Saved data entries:
*** Block opens ***
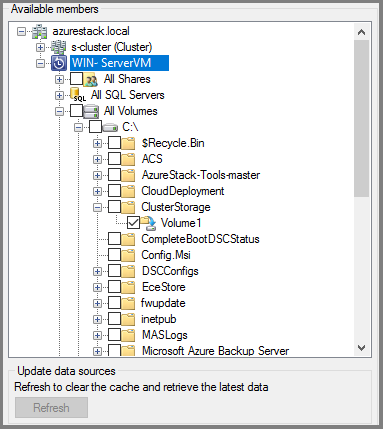Select the CloudDeployment folder item

tap(183, 191)
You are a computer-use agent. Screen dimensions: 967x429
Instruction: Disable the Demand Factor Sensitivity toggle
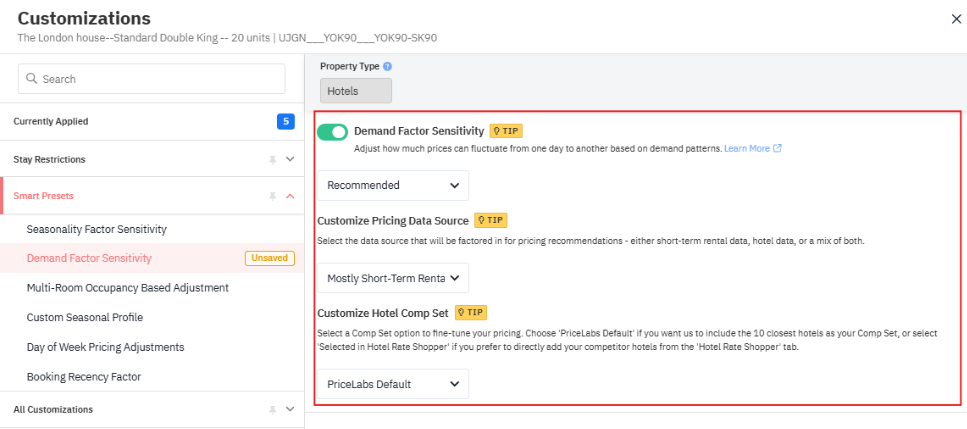click(x=332, y=132)
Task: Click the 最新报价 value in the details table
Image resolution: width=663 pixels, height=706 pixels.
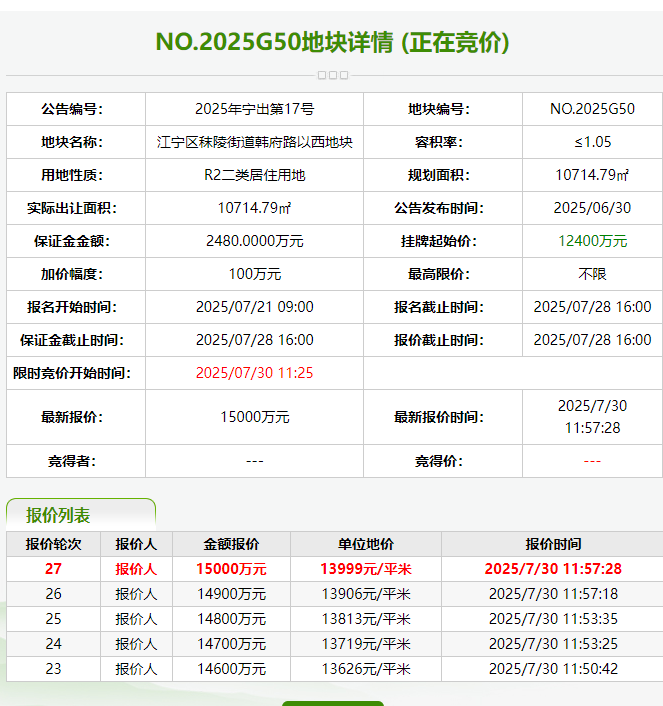Action: [254, 417]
*** Block closes ***
ACTIVITY: In the records, the line containing "Instruction: Disable the" starts the span and the final line ends it. Output exactly that span, both ends included, with no pictures and nothing else.

PROBLEM SOLUTION:
Instruction: Disable the Demand Factor Sensitivity toggle
click(x=332, y=132)
Task: Click the 最新报价 value in the details table
Image resolution: width=663 pixels, height=706 pixels.
Action: [254, 417]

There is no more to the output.